When I approached Hunter he said, “You’re going to win the overall.”
I was just trying to process being the center of my weight class in the Heavyweights, and then Hunter throws this at me. He then gave me a couple of suggestions on some poses I hit and wanted me to make sure I incorporated those tweaks for the night show during the overall comparisons which he was assuming I would be performing in. I walked back to the condo with my sister and girlfriend to relax and process prejudging. I was lying in my girlfriend’s arms while she scratched my back. I began reflecting on the past year and everything I had gone through. At that time we both realized what was likely about to happen. My girlfriend then whispered, “I’m so proud of you.” Then I broke down. I didn’t even feel it coming, it was the weirdest thing…it just happened. I became emotional out of nowhere. I’ll never forget that moment.
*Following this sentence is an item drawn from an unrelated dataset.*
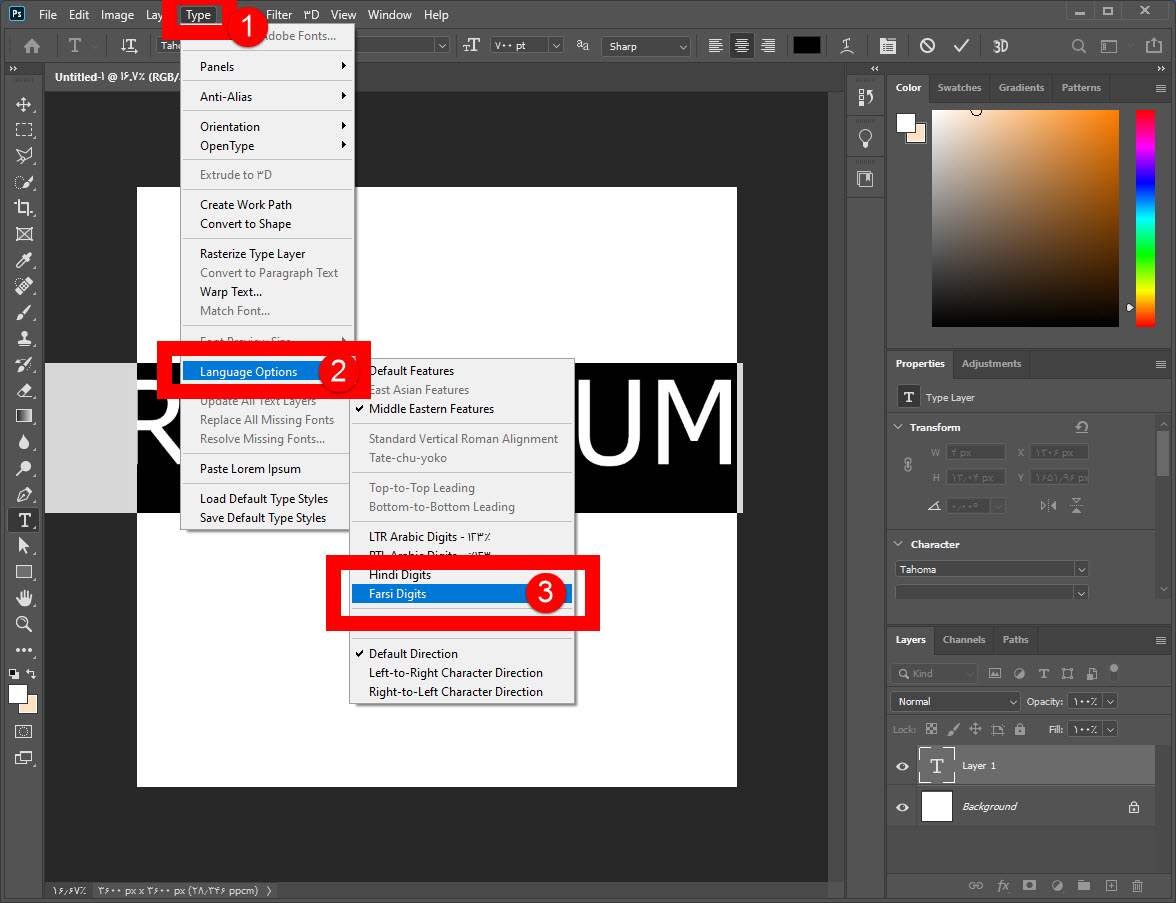Viewport: 1176px width, 903px height.
Task: Choose Farsi Digits from the submenu
Action: coord(397,594)
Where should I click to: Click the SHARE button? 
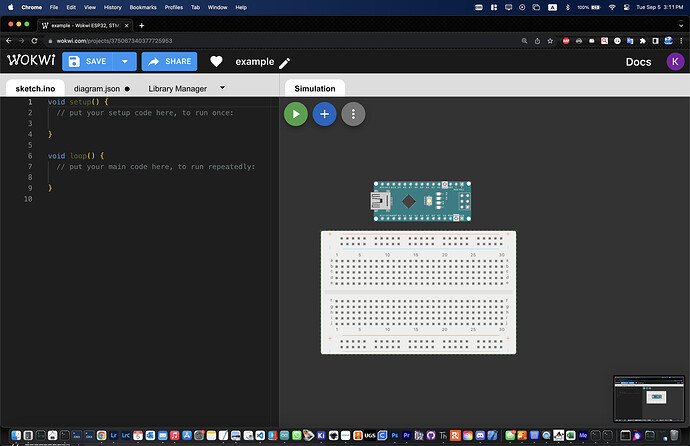click(x=170, y=62)
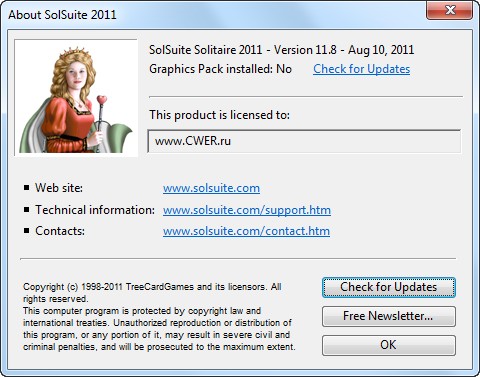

During that moment my entire life replayed itself a hundred times. I thought of all the obstacles I had to overcome throughout my life, especially this past year. I thought of the 80 hour work weeks I did every single week of prep up until 1 week out from the show. I thought the grocery shopping, cooking, cleaning and laundry I had to do during my 30-minute lunch breaks.
The interval sprints I had to get in as a second cardio session during my lunch breaks. I was an absolute machine for the last 11 months. Anyway, from there we just bought time until the finals which was in about 30 hours. At about 10 pm I earned my IFBB Pro card placing first in the Heavyweight division. Less than an hour later, Bob Cicherillo announced me as the Overall National Champion, unanimously decided by the judges.
I should also note that I always train alone and do my diet by myself”.
And there you have it… Matthew Schmidt’s story is truly inspiring seeing as he went through many struggles to get where he is today. We were fortunate enough for Schmidt to share with us his journey. So with that being said, we wish him all the best for good health and continued success in the sport of bodybuilding.